# Death By Audio Fuzz War



## Soopy46 (Sep 1, 2009)

Hola mi nombre es Sergi (por si os quereis dirigir a mi directamente), por lo menos devo llevar mas de 6 horas buscando algun circuito de distorsion Fuzz, como el fuzz face o Death By Audio Fuzz War que es el que estoy buscando que es el que mas me convenze aqui os dejo un video:

http://www.youtube.com/watch?v=ESevU8aD6bM

He estado buscando por forosdeelectronica.com y no e encontrado exactamente lo que buscaba, o los diagramas o PCB's no los entendia bien, si alguien me pudiera sar alguna ayuda...
se lo agradeceria mucho



gracias de antemano

salu2


----------



## Soopy46 (Sep 2, 2009)

hola soy otra vez yo jeje, e ido buscando y e encontrado este,
http://www.pisotones.com/RAT/mbello/ProCo_RAT.htm
pero no se si ira bien o no, alguno de ustedes lo a echo alguna vez, gracias
salu2


----------



## GodSaveMetal (Jun 11, 2010)

Soopy46 dijo:


> hola soy otra vez yo jeje, e ido buscando y e encontrado este,
> http://www.pisotones.com/RAT/mbello/ProCo_RAT.htm
> pero no se si ira bien o no, alguno de ustedes lo a echo alguna vez, gracias
> salu2



Si quieres un sonido RAT más rabios (rata con rabia jejejejeje) te propongo que hagas el UZOLLA de mi amix GORI del japon espero que me aguanten con los archivos en el foro si no los publico en varios mensajes a ver ahí va el adjunto del layout del pedal; luego ta´el PCB modificado por mí con un superclipping pa´serlo más furiozo y al final el orden que van los diodos en ese supercliping; ese pedal ya lo armé vamos a ver si cargan las fotos del mismo ya terminado; el primer shot es el circuito de frente; el segundo shot es de perfil con el detalle de los diodos en configuración overclipping y el tercero (ojala´alcance) es el pedal con sus perillas de frente
, ya creo que cupo espero te sirva; si ves atentamente los cables están entorchados y los potes soldados a la placa mediante cables rígidos; esto ahorra espacio y es más práctico, estoy haciendo otro pero con más brutalidad (superovercliping) este llevará doce diodos) dos germanios más y dos LED adicionales azules superbrillantes a ver como va!!!!!
Y si te encuentras inspirado y algo melancólico aqui ta la carátula que le puso GORI al dichozo UZOLLA al final de mis adjuntos!!!!!!!!!!
Si aún no tas convencido abre el RAR y escucharás una sorpresa (el sonido de los ángeles::::::::::::::: del mismísimo infierno ojal{a no te boten de tu casa o del barrio!!!!!!! por bullero!!!!) jajajajajajaja!!!!!!!!!!!!!! con el superclipping suena más furioso!!!! no me responsabilizo por los resultados!!!!!!!


----------



## Fogonazo (Jun 12, 2010)

Soopy46 dijo:


> .... por lo menos de*B*o llevar mas de 6 horas buscando algun circuito de distorsion Fuzz, como el *fuzz face* o Death By Audio Fuzz War que es el que estoy buscando que es el que mas me conven*C*e aqui os dejo un video:.....

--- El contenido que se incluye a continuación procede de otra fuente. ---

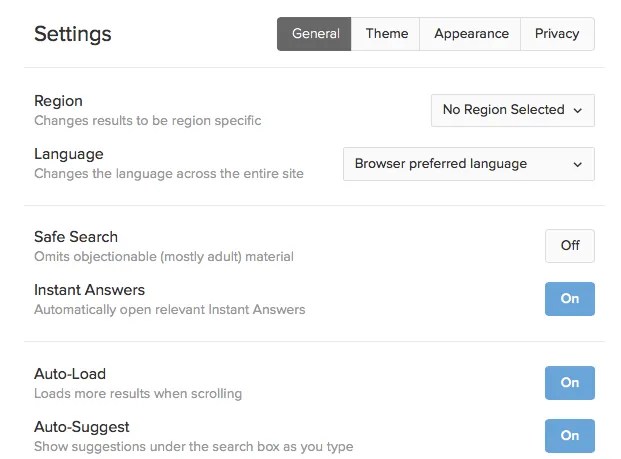
Task: Click the Safe Search label text
Action: pos(76,237)
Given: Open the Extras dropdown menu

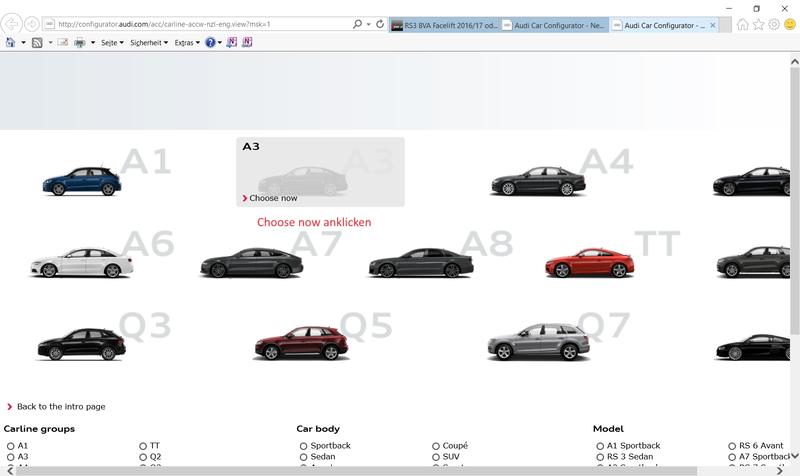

No buscaste en el lugar indicado, aquí tienes el Fuzz Face y otros más:
https://www.forosdeelectronica.com/...ctrica-incluyen-diagramas-pedales-boss-14233/


----------



## luis vera (Jun 13, 2010)

Soopy46, yo he armado el rat de pisotones y el GGG son muy buenos y confiables te adjunto el archivo del pcb y fotos de mi modelo terminado respuesta #20: https://www.forosdeelectronica.com/f30/circuito-pedal-reverb-delay-retardo-9130/ .
Luis Vera


----------



## Soopy46 (Jun 30, 2010)

cual es el switch que tiene? que nombre tiene para pedirlo en la tienda


----------



## Soopy46 (Jun 30, 2010)

es posible que sea una llave inversa doble (en formato pulsador?)


----------



## vvnaon (Jul 28, 2014)

Este es el fuzz que buscas, pero es en version vero el pbc


----------



## GodSaveMetal (Abr 26, 2015)

quieres este pedal?' en cual versión?? hay con 7 transistores, con 4 transistores cual? yo hice esta carátula dime cual y la subo, PCB+layout; no me pidas lista de componentes ta todo en el LAY!!!


----------